# Reasonable living expences in bankruptcy



## JayPee (16 Aug 2013)

Does anyone have any figures for reasoable living expences in relation to bankruptcy, both here and UK. Are these in line with those issued for PIA


----------



## Luternau (17 Aug 2013)

You need to put up more information. For how many people, no of adults, no of kids, ages of kids.
Also, try citizens advice in the uk for information on uk bankrupcy.


----------



## JayPee (17 Aug 2013)

ye,sorry Luter, 2 aults 2 kids 4 and 6, but looking for comparisons really


----------



## Luternau (17 Aug 2013)

If you google you will find the comparison


----------



## Steve Thatcher (19 Aug 2013)

JayPee said:


> ye,sorry Luter, 2 aults 2 kids 4 and 6, but looking for comparisons really



Its pretty impossible to put up anything meaningful, as it depends on where you live and your accommodation costs.
This wouldn't be miles away		

Expenditure (per month)		
Mortgage	£	 
Rent 	£	800
Gas 	£70	 
Electricity 	£70	 
Water 	£30	 
Council Tax 	£120	 
Telephone 	£50	 
Housekeeping / Food 	£1000
Clothing 	£160
TV rental / Licence £	 
Prescriptions 	£15	 
Gifts / Emergencies / Newspapers etc 	£40
Car Tax / Insurance 	£50
Petrol 	£	250
Car Repairs 	£20	
Life / Household Insurance 	£20	 
Sky 	£40 ( will be disallowed)
Child Maintenance 	£	 
Any other essential items (please list those items below)		
 Holidays £70
Haircuts £40

Steve Thatcher
www.stevethatcher.ie


----------



## JayPee (20 Aug 2013)

thanks for that Steve, just looking for a rough guide


----------



## JayPee (20 Aug 2013)

I'm looking at Dorchester and the rent is considerably higher, is that a no no?


----------



## Steve Thatcher (20 Aug 2013)

JayPee said:


> I'm looking at Dorchester and the rent isconsiderably higher, is that a no no?
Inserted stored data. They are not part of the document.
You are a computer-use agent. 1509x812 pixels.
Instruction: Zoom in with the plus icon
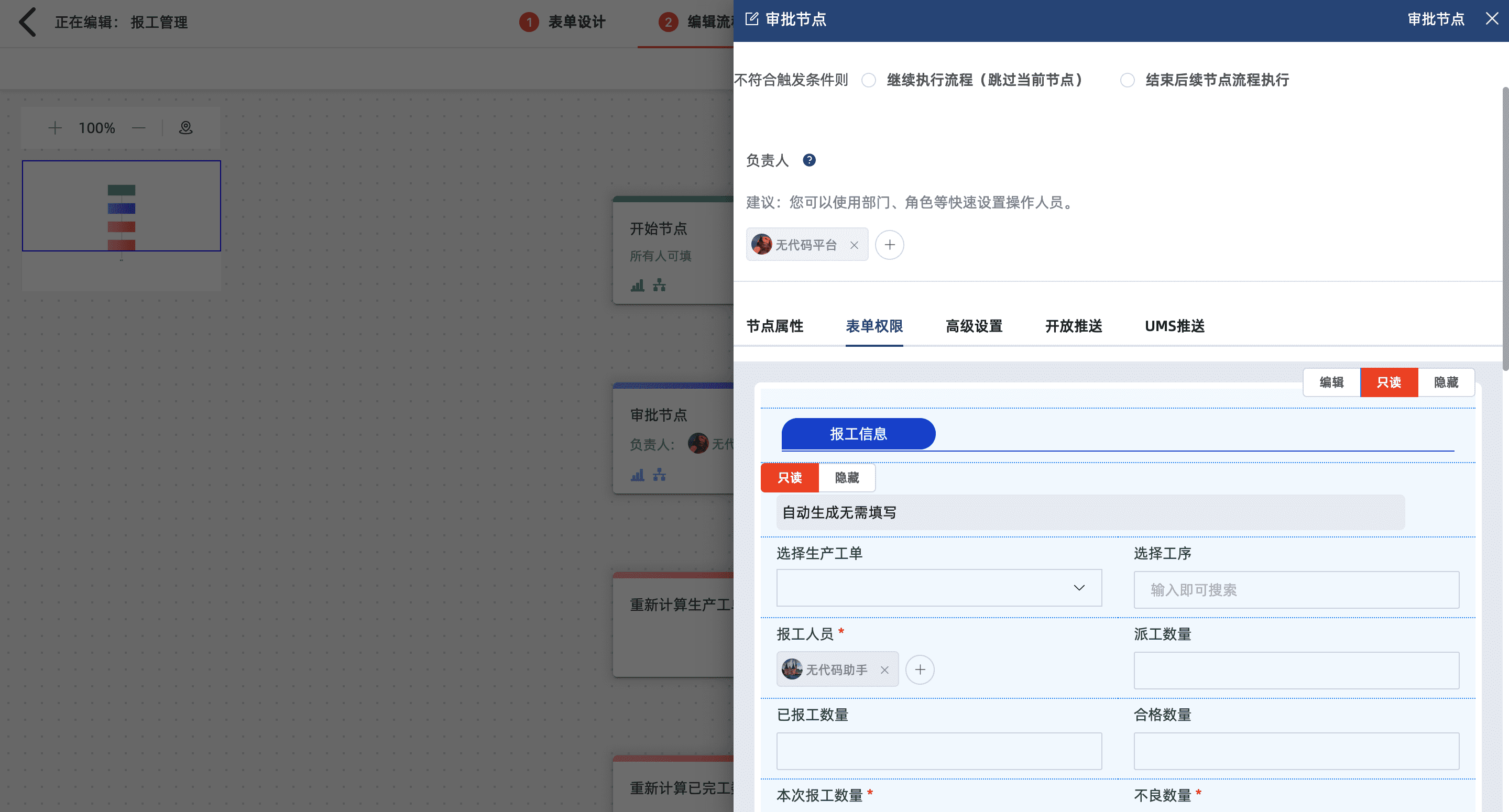click(x=54, y=128)
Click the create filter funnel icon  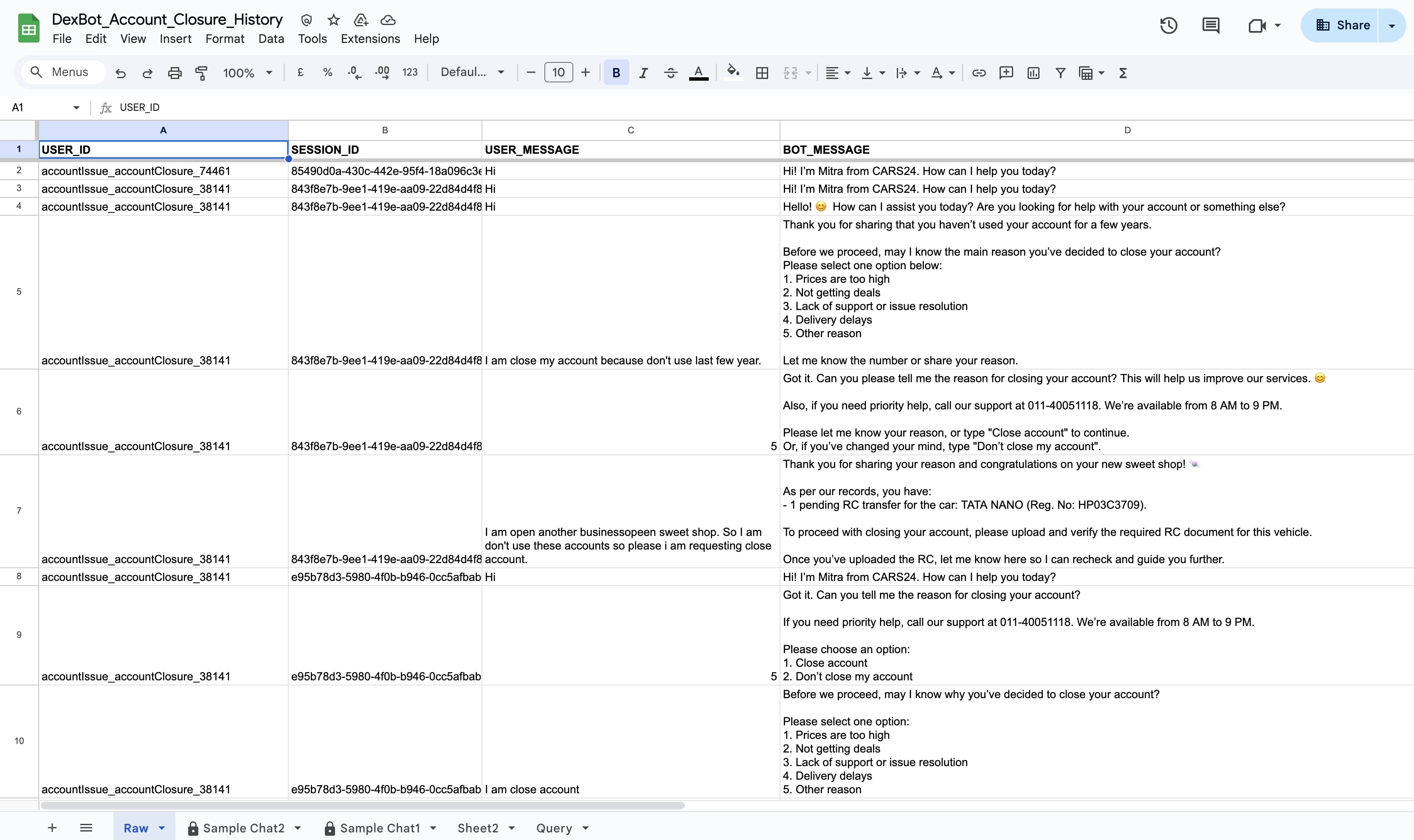(x=1060, y=73)
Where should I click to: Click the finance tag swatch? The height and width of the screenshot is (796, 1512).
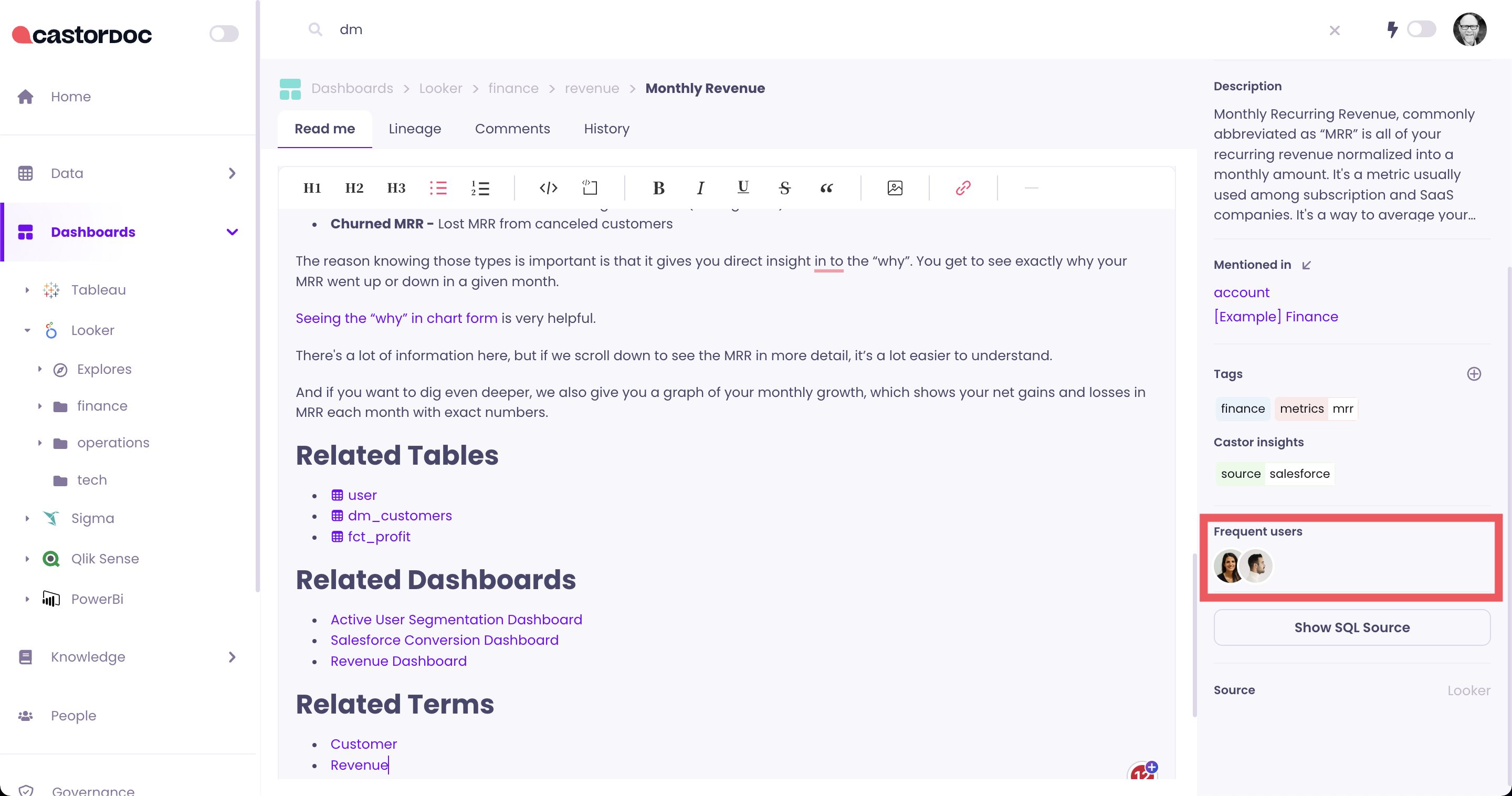tap(1243, 409)
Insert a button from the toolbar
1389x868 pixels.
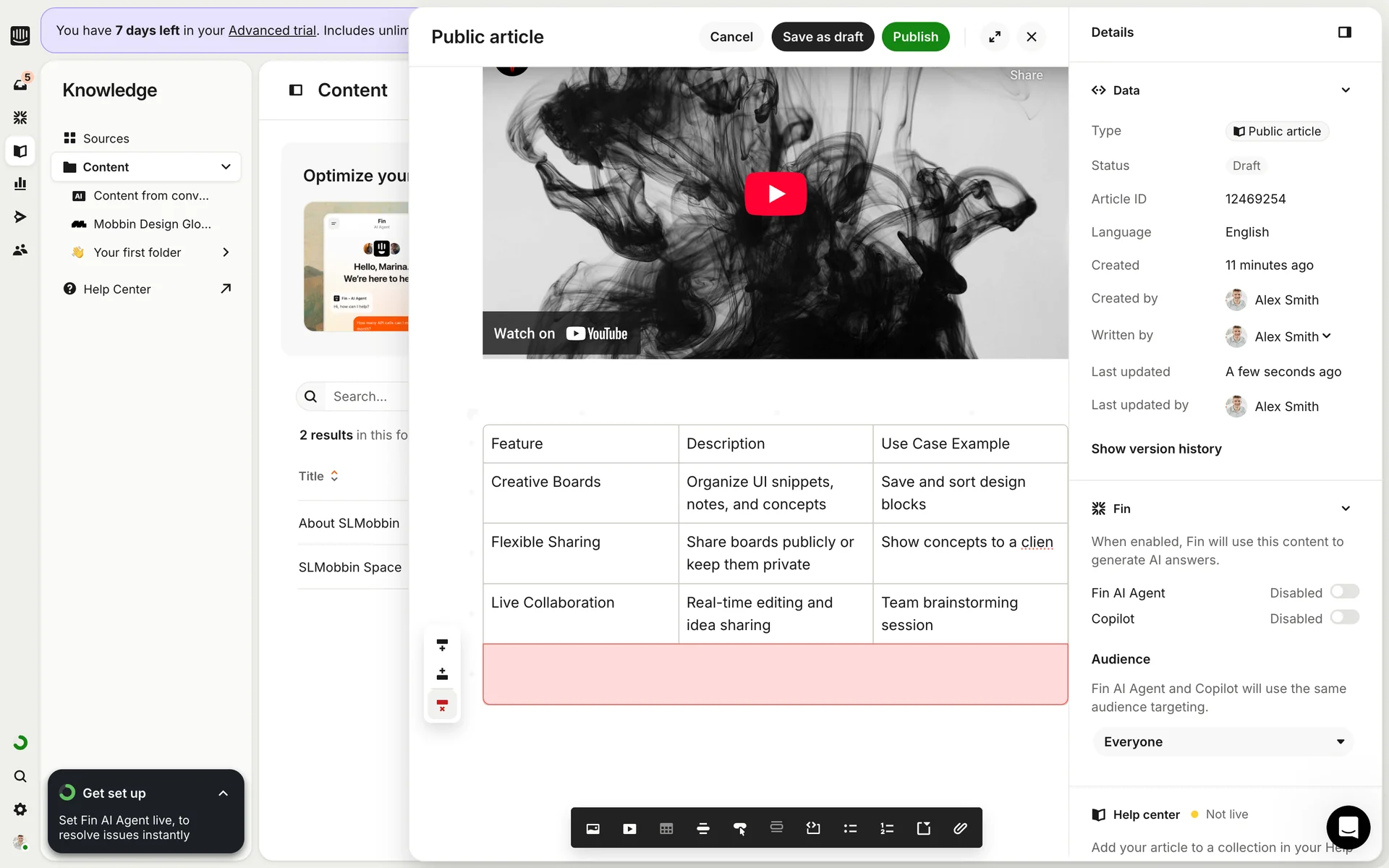pyautogui.click(x=739, y=828)
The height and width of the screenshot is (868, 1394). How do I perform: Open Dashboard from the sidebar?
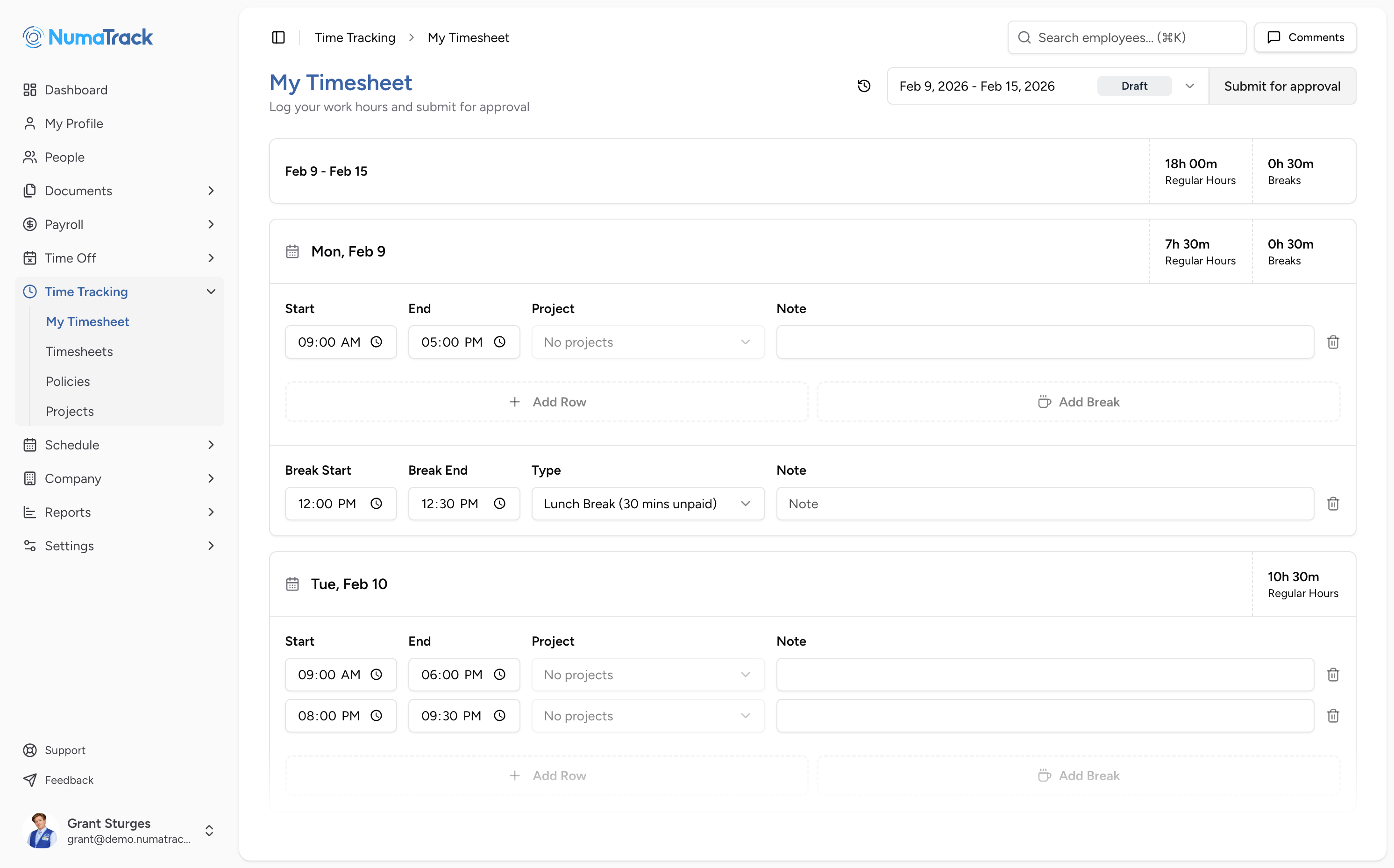(76, 90)
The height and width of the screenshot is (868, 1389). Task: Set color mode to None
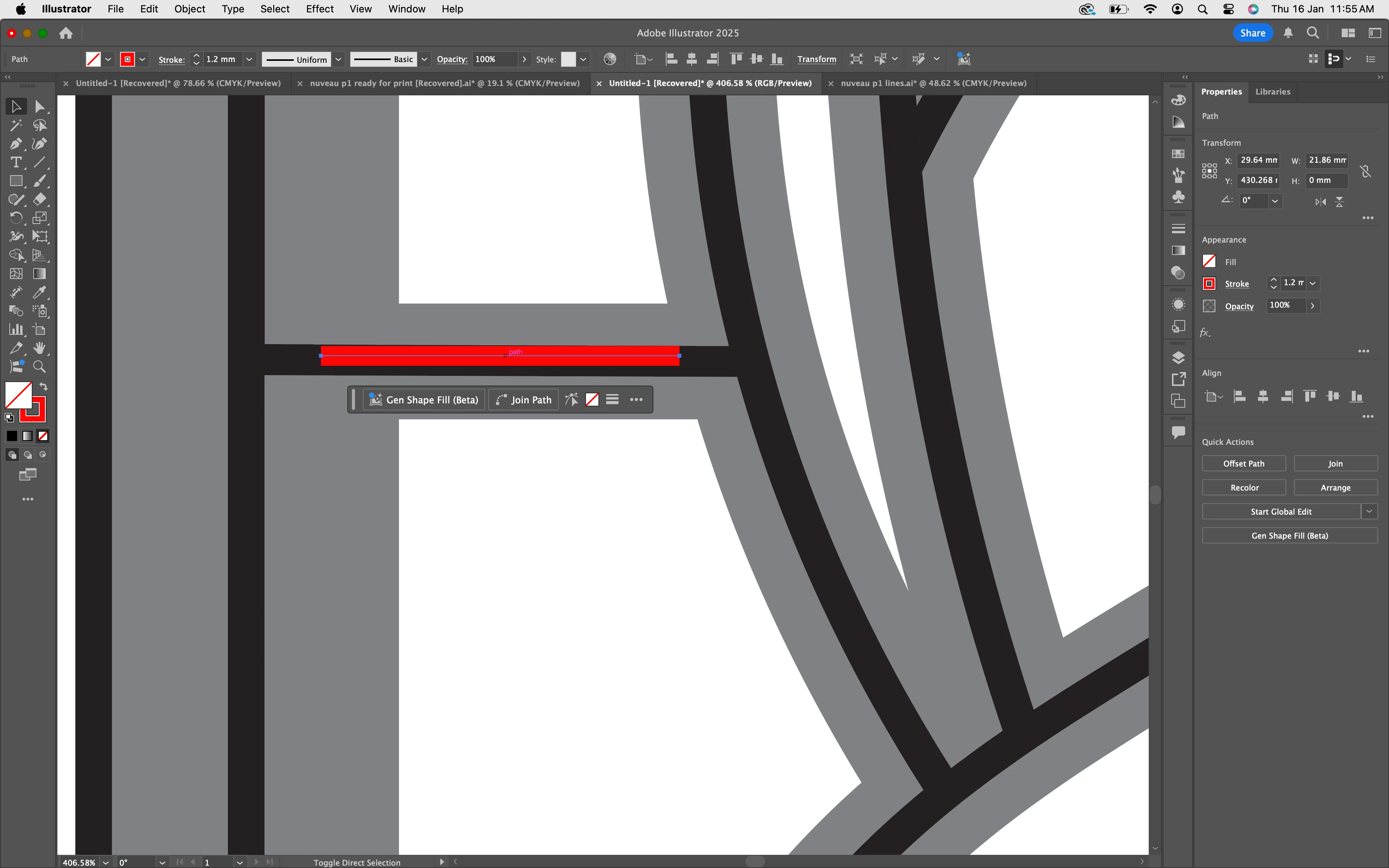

no your rent is what it is.

Steve Thatcher
www.stevethatcher.ie


----------



## JayPee (20 Aug 2013)

tx Steve, while your there I have one more quick question, my wife has the chance of relocating her job to the UK, would this be a problem


----------



## jackswift (20 Aug 2013)

Would you be allowed to buy cigarettes while bankrupt?


----------



## Steve Thatcher (21 Aug 2013)

JayPee said:


> tx Steve, while your there I have one more quick question, my wife has the chance of relocating her job to the UK, would this be a problem



That would be fabulous, its really shows your comi is on the ground in England.

Steve Thatcher
www.stevethatcher.ie


----------



## Steve Thatcher (21 Aug 2013)

jackswift said:


> Would you be allowed to buy cigarettes while bankrupt?





Hi Jack yes you can, but you cannot claim for them under a separate head of claim, they would have to fall within your housekeeping budget, or as you have a clothes allowance of £40 per month, you may decide you can get away with £20 new clothes and £20 fags. That's how it works. You get a whole budget allowance, it's really up to you how you spend that money each month.

Steve Thatcher
www.stevethatcher.ie


----------



## jackswift (21 Aug 2013)

Steve Thatcher said:


> Hi Jack yes you can, but you cannot claim for them under a separate head of claim, they would have to fall within your housekeeping budget, or as you have a clothes allowance of £40 per month, you may decide you can get away with £20 new clothes and £20 fags. That's how it works. You get a whole budget allowance, it's really up to you how you spend that money each month.
> 
> Steve Thatcher
> www.stevethatcher.ie


Thanks Steve.


----------



## Phoenix2015 (10 Nov 2013)

Hi there, does anyone know what 'reasonable' rent for a single person living in Belfast would be?


----------



## Steve Thatcher (11 Nov 2013)

Phoenix2015 said:


> Hi there, does anyone know what 'reasonable' rent for a single person living in Belfast would be?



there is no set figure, it is what is reasonable for you. That may be what you can get frankly

Steve Thatcher


----------



## Phoenix2015 (11 Nov 2013)

Thanks Steve. Would it need to be a 1 bed flat or could I get a house with a garden (as I have a pet) which seem to be around £800p.m. in a decent area, if I could somehow manage it financially?


----------



## Bronte (12 Nov 2013)

Phoenix2015 said:


> Thanks Steve. Would it need to be a 1 bed flat or could I get a house with a garden (as I have a pet) which seem to be around £800p.m. in a decent area, if I could somehow manage it financially?


 
Not sure what Steve is going to reply, but I'd be surprised if a judge would not raise his eyebrows at a single person renting a house for 800 GBP.  Don't draw attention to yourself.


----------



## Steve Thatcher (13 Nov 2013)

Bronte said:


> Not sure what Steve is going to reply, but I'd be surprised if a judge would not raise his eyebrows at a single person renting a house for 800 GBP.  Don't draw attention to yourself.



A judge won't be concerned at all. The OR won't mind if you can afford it. renting is expensive

Steve Thatcher


----------



## Phoenix2015 (14 Nov 2013)

Thanks Steve. Renting is very expensive in the areas I'm restricted to but they're the only areas I'd feel safe in.


----------